■ **Written request**: Put the entries from the line containing "Click the files" through the line containing "This screenshot has height=1271, width=1680.", both included, into a numbered list with one line per item. Leave out any blank lines.

==== Stored rows

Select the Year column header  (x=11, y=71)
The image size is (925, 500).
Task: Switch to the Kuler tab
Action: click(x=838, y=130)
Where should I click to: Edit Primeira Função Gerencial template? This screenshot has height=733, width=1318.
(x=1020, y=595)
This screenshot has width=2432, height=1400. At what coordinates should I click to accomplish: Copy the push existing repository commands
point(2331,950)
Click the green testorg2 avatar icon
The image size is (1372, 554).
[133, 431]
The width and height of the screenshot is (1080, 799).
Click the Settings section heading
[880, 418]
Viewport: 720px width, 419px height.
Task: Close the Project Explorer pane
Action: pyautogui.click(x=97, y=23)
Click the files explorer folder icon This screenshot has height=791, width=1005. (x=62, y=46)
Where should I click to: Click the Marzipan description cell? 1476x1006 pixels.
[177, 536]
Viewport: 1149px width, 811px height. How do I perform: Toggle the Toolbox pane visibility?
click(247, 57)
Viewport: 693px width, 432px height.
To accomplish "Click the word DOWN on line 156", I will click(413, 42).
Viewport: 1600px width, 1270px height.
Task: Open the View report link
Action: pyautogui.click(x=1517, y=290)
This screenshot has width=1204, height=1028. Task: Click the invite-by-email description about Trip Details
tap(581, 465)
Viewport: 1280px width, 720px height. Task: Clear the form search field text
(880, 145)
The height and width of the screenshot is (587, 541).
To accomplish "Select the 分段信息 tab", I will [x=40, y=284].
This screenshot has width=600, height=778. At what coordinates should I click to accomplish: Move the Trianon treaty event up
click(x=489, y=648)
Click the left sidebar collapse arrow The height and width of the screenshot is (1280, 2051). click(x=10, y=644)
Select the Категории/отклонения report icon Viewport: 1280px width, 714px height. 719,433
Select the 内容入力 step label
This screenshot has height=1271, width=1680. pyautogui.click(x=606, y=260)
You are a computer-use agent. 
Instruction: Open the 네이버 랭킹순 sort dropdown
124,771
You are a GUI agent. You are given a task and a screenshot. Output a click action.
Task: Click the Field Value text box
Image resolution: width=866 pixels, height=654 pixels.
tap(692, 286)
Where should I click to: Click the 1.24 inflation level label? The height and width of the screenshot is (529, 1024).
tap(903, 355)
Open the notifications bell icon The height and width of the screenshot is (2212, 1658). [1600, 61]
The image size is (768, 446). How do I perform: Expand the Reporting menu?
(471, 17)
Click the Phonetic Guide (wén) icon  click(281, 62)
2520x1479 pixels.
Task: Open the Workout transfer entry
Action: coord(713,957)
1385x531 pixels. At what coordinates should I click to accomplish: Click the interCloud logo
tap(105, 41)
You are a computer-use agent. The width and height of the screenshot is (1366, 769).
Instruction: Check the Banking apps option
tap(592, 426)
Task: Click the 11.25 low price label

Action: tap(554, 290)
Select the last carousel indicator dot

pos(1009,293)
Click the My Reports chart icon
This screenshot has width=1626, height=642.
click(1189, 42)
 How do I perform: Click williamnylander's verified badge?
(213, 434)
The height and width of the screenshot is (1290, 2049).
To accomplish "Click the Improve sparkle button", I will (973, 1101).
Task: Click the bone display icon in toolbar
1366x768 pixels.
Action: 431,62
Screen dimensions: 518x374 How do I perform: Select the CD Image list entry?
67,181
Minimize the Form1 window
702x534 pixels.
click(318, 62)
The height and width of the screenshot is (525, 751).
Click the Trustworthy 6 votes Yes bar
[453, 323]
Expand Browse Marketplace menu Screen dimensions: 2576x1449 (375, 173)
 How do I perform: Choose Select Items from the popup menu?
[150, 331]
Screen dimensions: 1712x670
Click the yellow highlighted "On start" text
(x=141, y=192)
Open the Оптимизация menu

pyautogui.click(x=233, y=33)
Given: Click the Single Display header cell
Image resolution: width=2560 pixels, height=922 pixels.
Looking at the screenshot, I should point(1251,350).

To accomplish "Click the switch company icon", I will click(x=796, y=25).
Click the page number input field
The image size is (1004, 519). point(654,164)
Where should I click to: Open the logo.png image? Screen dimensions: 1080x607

========

■ **The result**:
1. Click the files explorer folder icon This screenshot has height=791, width=1005. (x=62, y=46)
2. Where should I click to: Click the Marzipan description cell? 1476x1006 pixels.
3. [177, 536]
4. Viewport: 1149px width, 811px height. How do I perform: Toggle the Toolbox pane visibility?
5. click(247, 57)
6. Viewport: 693px width, 432px height.
7. To accomplish "Click the word DOWN on line 156", I will click(413, 42).
8. Viewport: 1600px width, 1270px height.
9. Task: Open the View report link
10. Action: pyautogui.click(x=1517, y=290)
11. This screenshot has width=1204, height=1028. Task: Click the invite-by-email description about Trip Details
12. tap(581, 465)
13. Viewport: 1280px width, 720px height. Task: Clear the form search field text
14. (880, 145)
15. The height and width of the screenshot is (587, 541).
16. To accomplish "Select the 分段信息 tab", I will [x=40, y=284].
17. This screenshot has width=600, height=778. At what coordinates should I click to accomplish: Move the Trianon treaty event up
18. click(x=489, y=648)
19. Click the left sidebar collapse arrow The height and width of the screenshot is (1280, 2051). click(x=10, y=644)
20. Select the Категории/отклонения report icon Viewport: 1280px width, 714px height. 719,433
21. Select the 内容入力 step label
22. This screenshot has height=1271, width=1680. pyautogui.click(x=606, y=260)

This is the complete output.